EXCERPTED RECORDS:
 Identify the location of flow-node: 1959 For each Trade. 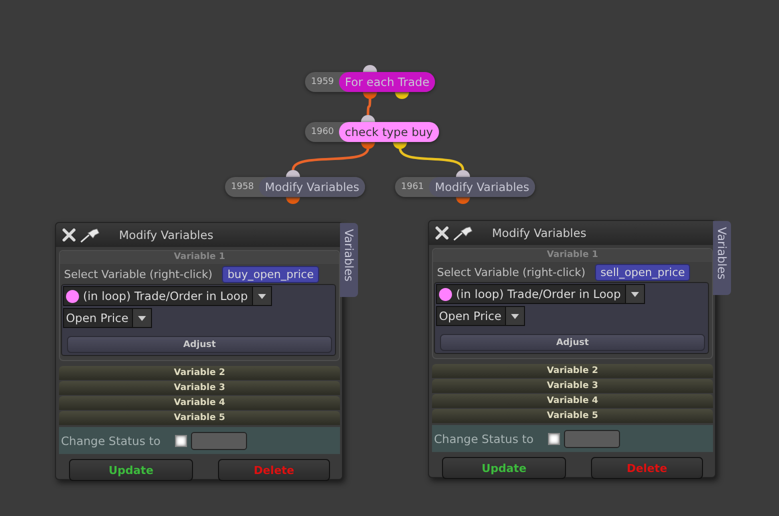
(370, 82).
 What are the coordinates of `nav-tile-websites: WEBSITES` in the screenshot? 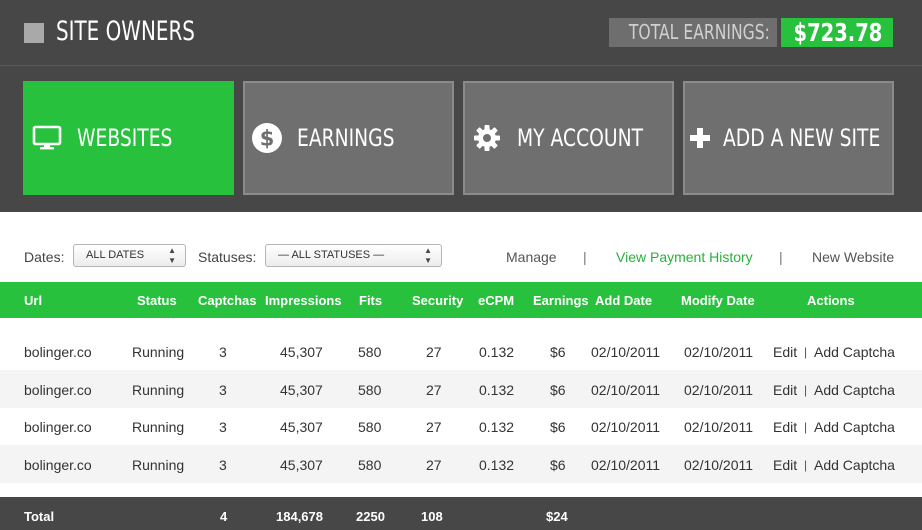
---
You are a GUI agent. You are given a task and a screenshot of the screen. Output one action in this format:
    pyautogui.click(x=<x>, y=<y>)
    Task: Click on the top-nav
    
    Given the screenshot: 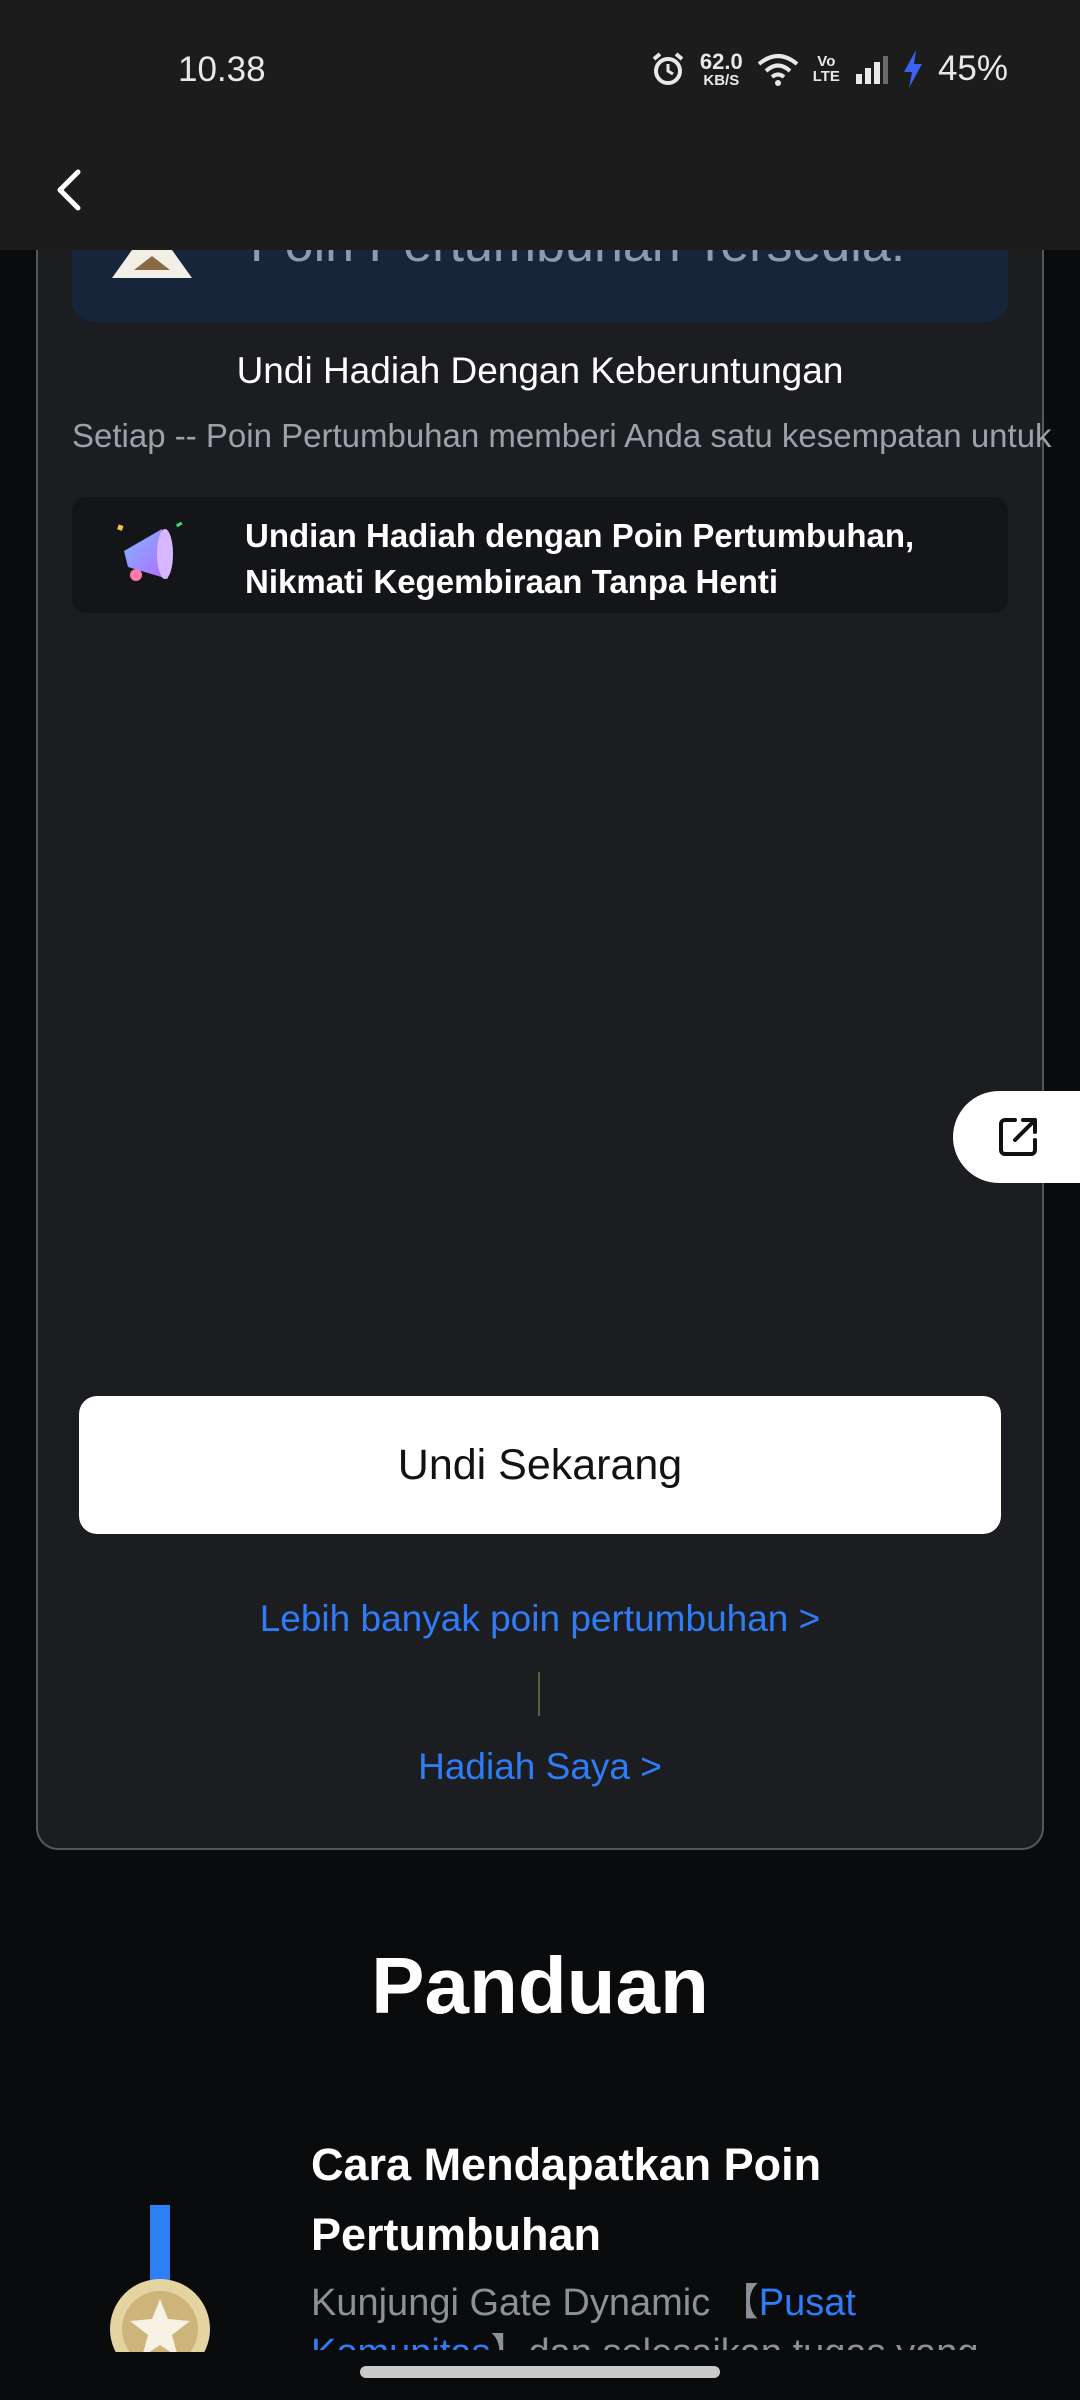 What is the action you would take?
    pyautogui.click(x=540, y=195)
==
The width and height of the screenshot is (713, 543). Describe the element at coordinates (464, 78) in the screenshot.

WHAT TO DO: Please copy out the data, starting at the line that has "Identify the location" and stopping after the line that has "What are the". Add 137 to each coordinate in the answers and leave the pictures out.

EXPECTED OUTPUT:
 Identify the location of flow-node: 1959 For each Trade. 
(507, 219).
 What are the coordinates of `nav-tile-websites: WEBSITES` in the screenshot? 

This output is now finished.